» **INSTRUCTIONS TO FOLLOW**:
Find the word "with" in the records and copy every line where it occurs.

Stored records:
◇ ◇ ◇ ◇ ◇ ◇ ◇

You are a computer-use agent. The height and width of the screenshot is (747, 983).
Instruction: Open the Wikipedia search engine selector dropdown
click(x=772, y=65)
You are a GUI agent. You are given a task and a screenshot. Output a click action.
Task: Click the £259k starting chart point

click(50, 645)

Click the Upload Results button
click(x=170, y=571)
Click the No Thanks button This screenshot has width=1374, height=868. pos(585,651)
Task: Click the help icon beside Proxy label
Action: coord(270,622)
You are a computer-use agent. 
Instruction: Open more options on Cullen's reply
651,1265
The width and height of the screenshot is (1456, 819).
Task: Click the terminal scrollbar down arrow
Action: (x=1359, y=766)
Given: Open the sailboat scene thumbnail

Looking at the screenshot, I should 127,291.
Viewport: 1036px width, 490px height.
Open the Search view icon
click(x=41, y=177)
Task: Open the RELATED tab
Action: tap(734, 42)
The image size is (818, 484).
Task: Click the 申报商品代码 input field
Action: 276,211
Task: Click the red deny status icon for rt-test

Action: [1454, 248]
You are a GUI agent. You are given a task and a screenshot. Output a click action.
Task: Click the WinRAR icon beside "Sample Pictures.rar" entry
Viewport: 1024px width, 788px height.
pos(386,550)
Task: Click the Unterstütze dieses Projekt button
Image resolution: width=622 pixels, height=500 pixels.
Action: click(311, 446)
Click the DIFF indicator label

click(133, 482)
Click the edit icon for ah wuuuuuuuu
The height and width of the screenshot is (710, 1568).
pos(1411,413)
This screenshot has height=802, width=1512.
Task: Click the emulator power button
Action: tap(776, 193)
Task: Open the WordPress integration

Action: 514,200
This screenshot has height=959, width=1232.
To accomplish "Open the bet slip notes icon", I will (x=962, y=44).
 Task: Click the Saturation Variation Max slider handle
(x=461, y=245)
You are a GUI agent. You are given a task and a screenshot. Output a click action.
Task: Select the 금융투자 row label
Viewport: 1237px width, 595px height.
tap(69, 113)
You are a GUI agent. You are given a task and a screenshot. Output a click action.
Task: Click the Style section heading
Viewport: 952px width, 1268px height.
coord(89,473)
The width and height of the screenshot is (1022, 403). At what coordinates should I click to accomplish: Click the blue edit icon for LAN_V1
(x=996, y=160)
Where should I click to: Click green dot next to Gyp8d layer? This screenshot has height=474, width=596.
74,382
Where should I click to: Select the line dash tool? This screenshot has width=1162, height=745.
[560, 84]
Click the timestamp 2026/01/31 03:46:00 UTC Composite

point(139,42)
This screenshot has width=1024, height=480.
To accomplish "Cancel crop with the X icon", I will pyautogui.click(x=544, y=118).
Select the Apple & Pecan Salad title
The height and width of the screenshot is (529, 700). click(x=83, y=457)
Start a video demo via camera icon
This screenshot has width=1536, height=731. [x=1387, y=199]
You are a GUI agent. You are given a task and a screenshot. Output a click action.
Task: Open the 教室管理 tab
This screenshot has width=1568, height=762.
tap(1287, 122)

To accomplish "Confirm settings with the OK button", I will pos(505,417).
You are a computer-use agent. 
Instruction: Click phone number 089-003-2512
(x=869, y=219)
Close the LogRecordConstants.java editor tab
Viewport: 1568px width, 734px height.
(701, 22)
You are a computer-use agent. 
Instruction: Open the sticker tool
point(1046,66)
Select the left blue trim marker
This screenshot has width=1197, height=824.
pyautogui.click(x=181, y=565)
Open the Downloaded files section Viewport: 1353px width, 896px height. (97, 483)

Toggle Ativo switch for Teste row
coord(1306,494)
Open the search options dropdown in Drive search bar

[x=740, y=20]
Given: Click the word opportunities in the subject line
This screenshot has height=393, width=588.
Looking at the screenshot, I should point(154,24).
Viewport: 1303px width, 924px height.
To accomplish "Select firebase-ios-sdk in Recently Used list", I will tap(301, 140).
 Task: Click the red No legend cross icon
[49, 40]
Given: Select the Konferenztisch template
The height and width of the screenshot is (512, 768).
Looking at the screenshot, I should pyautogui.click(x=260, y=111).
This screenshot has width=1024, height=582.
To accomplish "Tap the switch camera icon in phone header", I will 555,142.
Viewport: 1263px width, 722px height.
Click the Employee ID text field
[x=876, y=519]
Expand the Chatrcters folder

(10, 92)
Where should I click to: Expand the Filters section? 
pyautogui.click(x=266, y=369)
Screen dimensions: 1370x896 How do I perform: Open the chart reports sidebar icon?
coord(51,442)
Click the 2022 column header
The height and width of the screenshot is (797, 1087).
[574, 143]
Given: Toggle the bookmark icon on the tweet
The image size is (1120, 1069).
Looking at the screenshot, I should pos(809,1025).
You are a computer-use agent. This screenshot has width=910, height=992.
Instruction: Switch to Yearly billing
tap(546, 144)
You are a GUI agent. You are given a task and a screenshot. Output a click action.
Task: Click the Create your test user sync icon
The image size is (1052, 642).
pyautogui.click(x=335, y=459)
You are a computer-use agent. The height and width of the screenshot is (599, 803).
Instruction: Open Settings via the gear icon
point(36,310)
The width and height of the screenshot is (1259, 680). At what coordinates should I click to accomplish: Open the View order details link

◇ ◇ ◇ ◇ ◇ ◇ ◇

» **EXPECTED ANSWER**:
To accomplish "Cancel crop with the X icon", I will pyautogui.click(x=544, y=118).
To accomplish "Confirm settings with the OK button", I will pos(505,417).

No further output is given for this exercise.